Can I introduce you to the Paan Wallah? You’d walk straight past him, I bet, with your eyes politely focussed on the middle distance, in case being caught looking committed you to anything. I know I would. But I am in the presence of an expert, and on his recommendation, we approach with intent. The paan-seller’s pavement stall is no more than a metre square, curtained in bright orange silk. There are less reputable outlets, but our man’s credentials lie in his proximity to the restaurant behind him, whose acceptance endorses his wares.
We order Meetha Paan all round, then, mesmerised, watch its five-act creation. A dainty package, pungent with sweet spices and fruit, taken after meals to aid digestion, cleanse the palate and freshen the breath, Meetha Paan can be bought on every street corner in India. I don’t think they sell it in Sainsbury’s.
Paan is made with betel leaves, and you’re thinking, that’s a Bad Thing, surely? I used to think that, until today. Betel nuts are from the Betel Palm (not nuts at all, really), and are chewed whole or crushed into a different kind of paan. It’s a stimulant, which produces mild euphoria, and heightens awareness. Wait, there’s a downside. As well as staining the mouth and teeth red, with prolonged use, the betel nut is a known carcinogen. What’s more, eventually, the gums recede, and the teeth fall out. There’s some evidence that betel prevents dental cavities, which is why it was used as an ingredient in toothpaste - but what is the point of having a perfect tooth, if it’s in the palm of your hand? Paan made with betel nuts often also contain tobacco, which only reinforces the health risk. Don’t worry, our paan are made with the leaf of the Betel Pepper, a completely different plant, which contains a digestive enzyme called Pepsin (origin of the Pepsi brand). Our teeth will be unsullied, you’ll be glad to know.

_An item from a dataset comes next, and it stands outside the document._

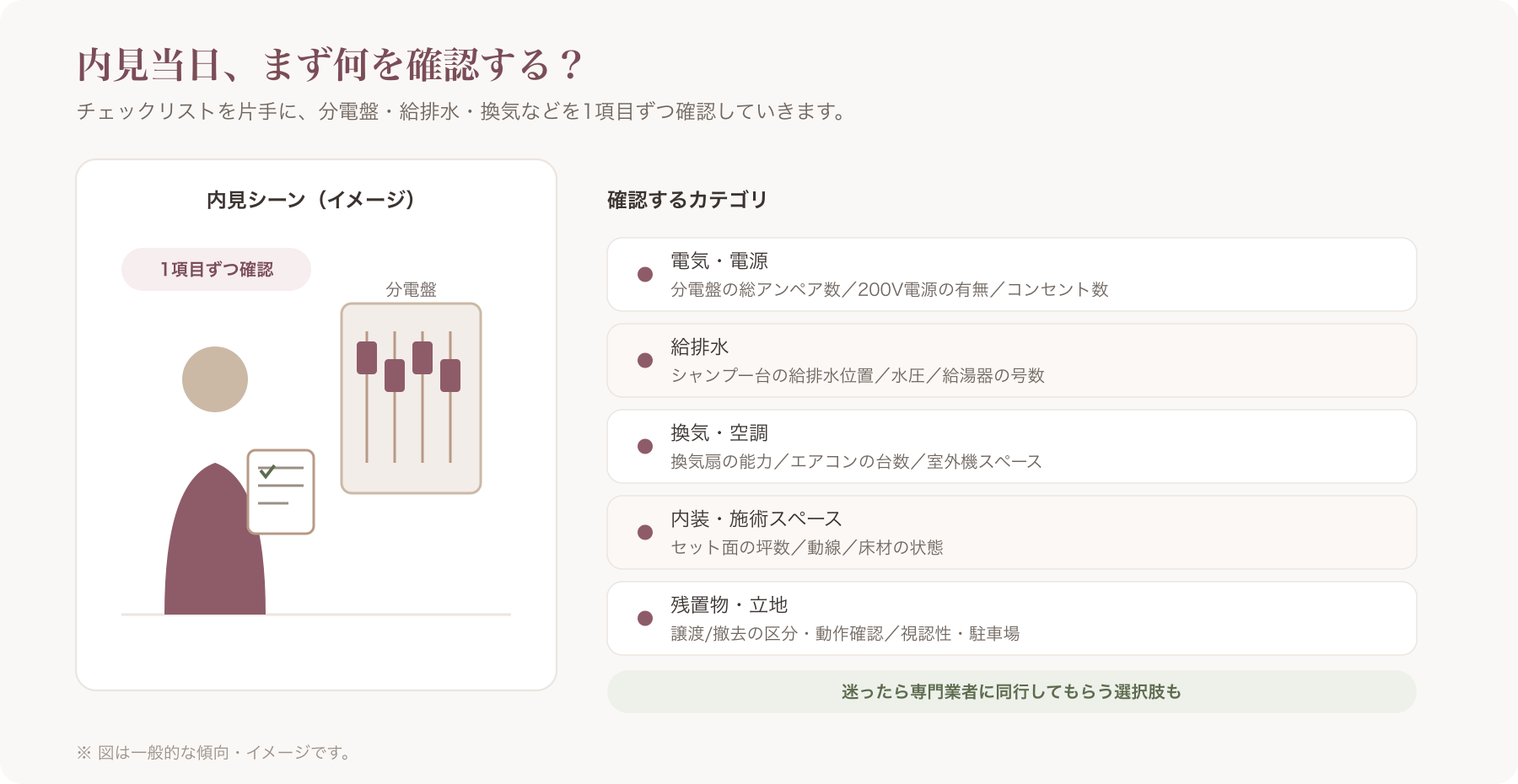Click the bullet dot beside 内装・施術スペース

[x=645, y=532]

The paan-seller takes a heart-shaped betel leaf, and smears lime paste on it with a finger. To concoct the filling, he sprinkles cardamom, fennel seeds, coconut powder, cloves, from a battalion of glass-lidded stainless steel containers in front of him. He catches a fingerful of honey, and binds the small heap of spices and seeds together into a scented slurry, which he tops with rose petal paste, and shards of date. The smell is like cachous, but edgier than violets. He deftly wraps the leaf into a tiny triangle, like a samosa, and hands it to me in a napkin. “Eat,” he says. “Is good for digest.”
I haven’t eaten leaves since an ill-advised experiment with privet, at the age of six. I look at my betel leaf, and I’m very unsure; all of me wants to, except my mouth. The paan-seller insists. This is no time for faint-hearted nibbling. I put the whole paan on my tongue, and chew. My mouth explodes with sweetness and spice. The broken leaf is an odd sensation, but you need to chew, chew, chew, until your whole self is suffused with fragrance. The garlic is banished, and the car smells like a rose-garden.
As we drive away, the paan-seller wipes his sticky, spicy fingers on the orange silk covering his stall.